Q.: BankAmerica is making a commitment to grocery store branches. What are the implications for the traditional brick-and-mortar branches?
HELMS: The branches definitely have a role. I think there will be less daily transactions done in branches because you have ATM cards, smart cards, POS - different ways to make payments.
What was an advantage not all that long ago - to drive up to a branch and make a deposit and get some money back - may not be all that advantageous when a customer can go into a grocery store, do it over the phone, or carry a piece of plastic.
I think the branches will become more consultative. We'll have more people walking in asking, How do I send my children to school? How do I buy a house? How do I finance my small business? The need to talk to somebody is there.

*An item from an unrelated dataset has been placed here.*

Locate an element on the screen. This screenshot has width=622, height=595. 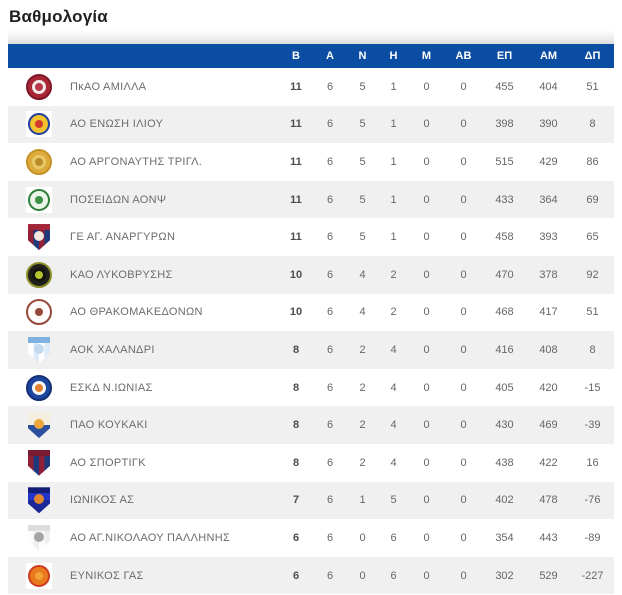
team-row: ΕΣΚΔ Ν.ΙΩΝΙΑΣ 8 6 2 4 0 0 405 420 -15 is located at coordinates (311, 388).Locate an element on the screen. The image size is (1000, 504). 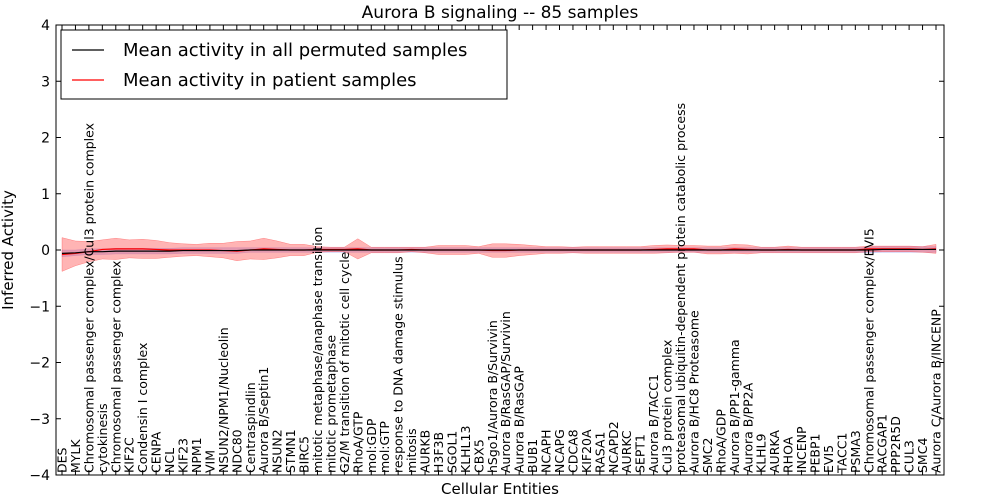
x-tick-label: G2/M transition of mitotic cell cycle is located at coordinates (344, 362).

Q.: Will there be fewer branches than there are now?
Q.: Is there any sense of the scope?
HELMS: No. I think the customers will have a very big influence on this. Once they feel comfortable getting the information they need from places other than a branch, then they will begin to do that.
Q.: Are there any technical hurdles that still have to be overcome with new systems?
HELMS: To manage the customer base is going to require a very good data base that lots of people understand. You do have to have platforms - it's all available - that allow more people from various locations to know a customer relationship.
(But) I don't think there is any technology out there that we need to be successful in this.
Q.: Is there any bank out there that you admire or you would like to emulate?
HELMS: There are lots of banks doing this in various stages. But no, I don't think anyone is there yet. It's too new, and I've not noticed anyone closing all of their branches.
The basic thing is to match up the distribution system with the correct customer base. That sounds easy, but it's really not. So I don't think anyone is there yet, but lots of banks are working on it.
Q.: What about this transition to alternative delivery?
HELMS: It's not going to happen all in one day. I think maybe the people following the industry think it's going to happen, in my opinion, sooner than it is.
Q.: Tom Hanley, the analyst, said that Lew Coleman, a BankAmerica vice chairman, told analysts that the bank would close down half of its branches in the next five years. Is that an accurate statement?
HELMS: I don't know. I would say that in many cases, you are closing parts of the branch, not the whole thing. And in many cases you do close the branch because you relocated it to a grocery store.
And we are just starting in California to move into the Lucky Stores. If the customers would prefer to do their banking in a grocery store, or over home computer, or over the telephone, it's their choice. It's too soon right now to make those predictions.